3.8

71.5K 5.4K 3.8K
                                    

Demi Lovato - Lionheart

Bölümün yarısı Deniz'den diğer yarısı Ege'den.

***

DENİZ DEMİR

"Sen git ben kırtasiyede ki işimi halledip gelirim." Ege'nin dediğini kafamı sallayarak onayladığımda yanımda fazla oyalanmadan yolun karşısına geçti. Bugün ek dersi yoktu eve birlikte gidecektik ama ödevi için kırtasiyeden bir şeyler alması gerekiyordu. İşinin biraz uzun süreceğini söylediği için yine yalnız başıma gidecektim.

Ege yanımdan ayrıldığında yolun aşağısına doğru yürümeye başladım. Özellikle bu aralar yalnız kalmak istemediğim hâlde evren inatla beni yalnızlığa sürüklüyordu. Tek başıma kaldığımda saniyesinde zihnime saçma sapan düşünceler doluşuyordu. Henüz Enes'in beni öpmesinin verdiği şoku üzerimden atabilmiş değildim. Normalde olsa havalara uçacağım bir olay şu an beni sadece sinirlendiriyordu.

Üzerinden iki gün geçmişti. Bu süre içerisinde yanıma bile yaklaşmamıştı. Okulda vebalıymışım gibi benden kaçıyordu. İster istemez bu durum karşısında sinirleniyordum çünkü bir şey yapıyorsa arkasında durması gerekiyordu. Beni orada öylece bırakıp gittiğinde ne hissedeceğimi hiç mi düşünmemişti?

O gün evden ayrıldıktan yarım saat sonra geri gelmişti. Yüzüme dahi bakmamıştı ve hiçbir şey söylememişti. O geldikten sonra da ben çıkıp gitmiştim zaten.

"Deniz!" Günlerdir beni duygudan duyguya sokan sesin sahibini duyduğumda adımlarımı hızlandırdım. Tam onu düşünürken yanıma gelmesi hiç iyi olmamıştı. Sadece düşünürken bile sinirlerine hâkim olamayan bir insandım. Şimdi bu konu hakkında konuşmaya kalkışsak ağzımdan hiç söylemek istemeyeceğim sözler çıkabilirdi. Bunu önlemek adına bana yetişmesin diye hızlı hızlı yürüyordum.

"Kime sesleniyorum ben? Dursana kızım!" Elini kolumda hissettiğimde daha fazla bu kaçma kovalama işini sürdüremeyeceğimi fark ettim. Kendi isteğimle durduğumda öylece bekledim. Ne ona döndüm ne de gitmek için bir adım attım. Birkaç saniye sonra Enes'in bedeni önüm geçerken derince bir soluk aldım. Başlıyorduk.

"Ne var?" Diye sordum sertçe, kafamı kaldırırken. Mavileriyle karşı karşıya kaldığımda yutkunduğunu fark ettim.

"O gün yaptığım şey için kızgın mısın bana?" Suçlu ses tonuyla konuşması ona masum bir eda katarken içimdeki öfkenin biraz dindigini hissettim. Bu ses tonuyla en ağır suçunu bile affettirebilirmiş gibi geliyordu. Ama yelkenlerimi hemen suya indirmeyecektim.

"Evet kızgınım." Dedim kollarımı göğsümde birleştirerek. "Çok kızgınım."

Kızgın olduğum nokta beni öpmesi değil, öptükten sonra bırakıp gitmesiydi.

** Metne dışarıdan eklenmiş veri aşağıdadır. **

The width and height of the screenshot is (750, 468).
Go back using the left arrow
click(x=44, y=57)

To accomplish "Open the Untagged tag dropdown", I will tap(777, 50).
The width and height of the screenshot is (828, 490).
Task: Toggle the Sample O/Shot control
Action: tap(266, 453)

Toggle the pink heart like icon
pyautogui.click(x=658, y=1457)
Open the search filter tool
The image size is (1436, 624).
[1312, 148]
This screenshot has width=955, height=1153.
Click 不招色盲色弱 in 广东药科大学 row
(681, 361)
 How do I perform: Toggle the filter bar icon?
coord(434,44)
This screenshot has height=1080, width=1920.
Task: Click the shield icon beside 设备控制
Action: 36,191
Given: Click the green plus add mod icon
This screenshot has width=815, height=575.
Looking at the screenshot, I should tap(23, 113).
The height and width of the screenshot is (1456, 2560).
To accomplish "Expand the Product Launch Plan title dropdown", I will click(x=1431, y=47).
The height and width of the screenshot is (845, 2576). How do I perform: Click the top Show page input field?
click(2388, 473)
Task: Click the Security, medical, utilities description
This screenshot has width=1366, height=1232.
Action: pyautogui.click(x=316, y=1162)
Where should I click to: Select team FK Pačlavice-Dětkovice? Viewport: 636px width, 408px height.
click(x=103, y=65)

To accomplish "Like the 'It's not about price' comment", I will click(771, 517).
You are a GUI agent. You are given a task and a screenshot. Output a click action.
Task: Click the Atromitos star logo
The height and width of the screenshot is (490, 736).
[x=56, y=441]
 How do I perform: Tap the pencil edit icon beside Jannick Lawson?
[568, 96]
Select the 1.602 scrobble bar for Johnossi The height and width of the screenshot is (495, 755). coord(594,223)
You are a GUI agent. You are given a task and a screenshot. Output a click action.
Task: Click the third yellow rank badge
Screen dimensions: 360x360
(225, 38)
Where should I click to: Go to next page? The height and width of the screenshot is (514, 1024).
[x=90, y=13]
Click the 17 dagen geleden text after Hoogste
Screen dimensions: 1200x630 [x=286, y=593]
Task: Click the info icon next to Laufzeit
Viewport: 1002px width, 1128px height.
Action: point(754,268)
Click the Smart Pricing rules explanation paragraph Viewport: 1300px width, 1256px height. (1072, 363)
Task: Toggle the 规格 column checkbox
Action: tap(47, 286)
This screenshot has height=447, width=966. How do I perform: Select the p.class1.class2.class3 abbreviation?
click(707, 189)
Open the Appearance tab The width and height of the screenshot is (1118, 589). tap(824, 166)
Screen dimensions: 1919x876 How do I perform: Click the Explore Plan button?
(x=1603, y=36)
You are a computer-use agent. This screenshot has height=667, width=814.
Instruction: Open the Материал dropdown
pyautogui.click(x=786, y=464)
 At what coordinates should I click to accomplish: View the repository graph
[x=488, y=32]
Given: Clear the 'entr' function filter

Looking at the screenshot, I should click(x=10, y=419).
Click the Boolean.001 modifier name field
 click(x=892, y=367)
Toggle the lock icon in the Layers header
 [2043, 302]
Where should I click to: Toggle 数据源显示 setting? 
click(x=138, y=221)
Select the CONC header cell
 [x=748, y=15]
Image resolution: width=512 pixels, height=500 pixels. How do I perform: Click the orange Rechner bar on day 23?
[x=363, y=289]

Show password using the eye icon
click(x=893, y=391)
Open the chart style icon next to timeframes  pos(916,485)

"Siktir ya, biliyordum. Deniz gerçekten çok üzgünüm yemin ederim bir anda oldu. Nasıl olduğunu anlamadım bile."

Alayla güldüm ve gözlerimi etrafta gezdirdim. "Abiler kardeşlerini dudaklarından öpmez." Dediğimde gözleri şaşkınlıkla aralandı. "Abicim." Diye ekledim üzerine bastıra bastıra.

Bana bu düşünceyi kendisi aşılamıştı. Bana kardeşi gözüyle baktığını bizzat kendisi söylemişti. Beni buna o inandırmıştı. Günlerce kafamın içinde onun söyledikleri dönüp dolaşmıştı. Ve şimdi kendisi dediğinin arkasında durmuyordu.

"Çıkart o düşünceyi aklından."

"Neden? Bunu bana söyleyen de sen değil miydin?"

Belirginleşen çene kemiklerinden kendini sıktığını fark etmiştim. En az benim kadar o da öfkelenmişti ama bilmiyordu ki ben ondan daha sinirliydim. İki günün birikmişini her an çıkarabilirdim ve eğer çıkarırsam gerçekten hoş şeyler olmazdı.